|© UNICEF video|
|The President of Association Rintereb Som, Kabore Ouedraogo, joined forces with other women after she lost her husband 19 years ago.|
By Thomas Nybo
OUAGADOUGOU, Burkina Faso, 9 April 2008 – A women's association in Burkina Faso is helping single mothers and widows to reclaim their independence through various types of employment.
The UNICEF-supported group, known as 'Association Rintereb Som', provides donkey-drawn carts, which allow the women to make money by removing litter from homes in the community. Additionally, the women make soap and cosmetics using local materials.

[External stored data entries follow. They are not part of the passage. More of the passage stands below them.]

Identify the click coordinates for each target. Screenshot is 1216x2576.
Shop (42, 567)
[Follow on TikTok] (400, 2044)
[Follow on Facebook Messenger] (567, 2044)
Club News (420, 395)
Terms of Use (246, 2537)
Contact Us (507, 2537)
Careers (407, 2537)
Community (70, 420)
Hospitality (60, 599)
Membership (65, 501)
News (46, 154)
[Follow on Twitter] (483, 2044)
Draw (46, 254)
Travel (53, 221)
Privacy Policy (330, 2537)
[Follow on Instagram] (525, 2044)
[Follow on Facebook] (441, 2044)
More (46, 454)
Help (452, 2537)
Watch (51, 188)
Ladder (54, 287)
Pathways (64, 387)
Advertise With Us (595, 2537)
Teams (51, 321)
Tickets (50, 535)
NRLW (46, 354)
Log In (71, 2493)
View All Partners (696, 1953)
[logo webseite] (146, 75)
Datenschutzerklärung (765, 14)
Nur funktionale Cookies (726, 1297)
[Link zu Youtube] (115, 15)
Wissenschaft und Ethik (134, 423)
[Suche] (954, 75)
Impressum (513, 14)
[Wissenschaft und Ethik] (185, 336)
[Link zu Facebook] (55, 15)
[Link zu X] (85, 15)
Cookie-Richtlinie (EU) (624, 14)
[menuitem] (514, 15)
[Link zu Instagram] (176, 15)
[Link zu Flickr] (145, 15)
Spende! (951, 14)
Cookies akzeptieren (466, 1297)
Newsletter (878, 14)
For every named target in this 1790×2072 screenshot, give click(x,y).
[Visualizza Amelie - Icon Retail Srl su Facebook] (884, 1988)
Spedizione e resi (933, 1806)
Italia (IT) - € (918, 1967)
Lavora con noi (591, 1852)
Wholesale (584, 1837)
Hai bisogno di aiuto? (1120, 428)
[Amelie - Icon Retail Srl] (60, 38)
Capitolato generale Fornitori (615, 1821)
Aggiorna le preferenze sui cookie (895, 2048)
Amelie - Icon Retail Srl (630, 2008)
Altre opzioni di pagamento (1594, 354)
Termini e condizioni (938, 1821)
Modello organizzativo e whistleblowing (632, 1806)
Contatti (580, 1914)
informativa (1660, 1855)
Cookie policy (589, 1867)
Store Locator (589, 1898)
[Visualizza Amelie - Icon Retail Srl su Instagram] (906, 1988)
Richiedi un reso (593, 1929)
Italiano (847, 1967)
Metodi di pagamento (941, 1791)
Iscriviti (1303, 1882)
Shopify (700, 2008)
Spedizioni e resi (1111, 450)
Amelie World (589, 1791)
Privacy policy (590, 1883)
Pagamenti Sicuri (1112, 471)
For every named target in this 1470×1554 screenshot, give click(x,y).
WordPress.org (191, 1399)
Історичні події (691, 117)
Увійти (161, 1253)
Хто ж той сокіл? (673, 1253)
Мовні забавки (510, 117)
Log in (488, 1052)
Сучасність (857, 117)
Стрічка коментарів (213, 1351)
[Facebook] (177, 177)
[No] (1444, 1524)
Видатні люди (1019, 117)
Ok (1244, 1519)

They also tend to small plots and raise crops, which they use for food and income generation during lean economic times.
Many of these women, who found themselves widowed or abandoned by their husbands, have up until now been left without the means to provide for themselves and their children.
"I lost my husband 19 years ago,” said the founder and President of Association Rintereb Som, Kabore Ouedraogo. “After he died, I was facing a difficult situation and I realized that there are women who were more vulnerable than I was. So I decided to join forces with these women – so that together we should become one – to think of probable solutions.”
|© UNICEF video|
|A UNICEF-supported women's group provides donkey-drawn carts, through which women can find employment and become self-sufficient.|
Start-up funds from UNICEF
UNICEF provided start-up funds for Ms. Ouedraogo’s group and continues to offer technical assistance and counselling to the women's association. UNICEF Representative in Burkina Faso Hervé Périès has been amazed by the results.
"Through those investments, there is really an improvement of the living conditions of the family," said Mr. Périès. "They are investing in education of the children, investing in improving the nutrition of the children. They are also investing in improving the living conditions of the families."
The women regularly hold community meetings to discuss their lives. They not only exchange stories of their children but share advice about growing food and other ways to raise needed funds to build an office for their association.
Giving back to the community
The money the women earn through their jobs goes to pay for school fees for their children, as well as for local children who have been orphaned.
“We started with 17 women. Now the association comprises around 403 women, and the number is still growing day by day," noted Ms. Ouedraogo.
This remarkable, swiftly growing group of women found themselves alone in difficult circumstances – but when they came together, they found a way to help themselves and their community.